Black Sand
Page 25
The search would be conducted outward from the center of the store, in straight lines out along the spokes of an imaginary wheel. Teams were assigned to each of the spokes.
“It’s open,” radioed the key man.
Pappas and the lieutenant entered the darkened store at 3:24 A.M. A team quickly followed them and installed a black cloth over the window.
The lights were switched on. The interior was long and narrow and crammed with furniture, clocks, stelae, and pedestal busts of gods and warriors. In the rear six steps led up to a balcony that served as an office.

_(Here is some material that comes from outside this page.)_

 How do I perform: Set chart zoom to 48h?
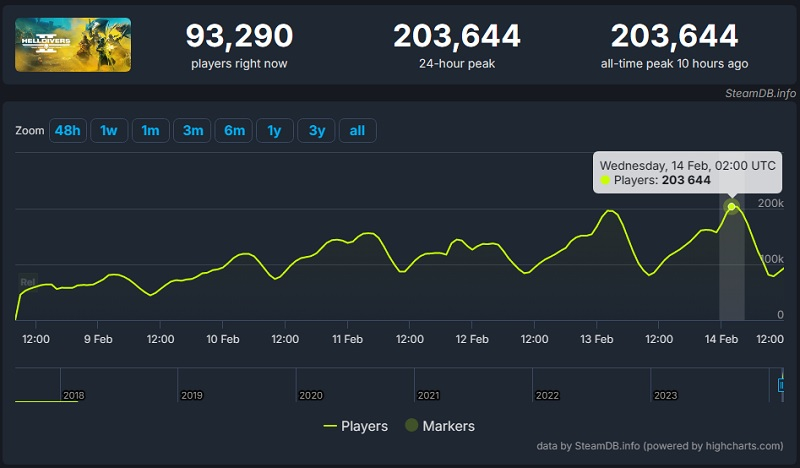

Search teams entered and went about their tasks. One team climbed up to the office and began to empty the desk and file cabinets. A woman member of the team put a self-stick label identifying what had been removed in the exact spot where the item had stood. This was done so that the object could be put back in exactly the same spot. An aluminum table was set up and each item was removed, then photographed. Teams moved gingerly out along the radii, searching everything within the confines of the spokes. Pappas and Kanakis remained in the front of the store, observing the Special Operations policemen do what they had been trained to do.
One of the teams removed all the electrical fixtures; some members of the unit probed walls, ceilings, and floors with a magnetic box that registered hollow spaces. In the building’s lobby the firemen relaxed, waiting for the word to return to quarters; their part of the charade was over.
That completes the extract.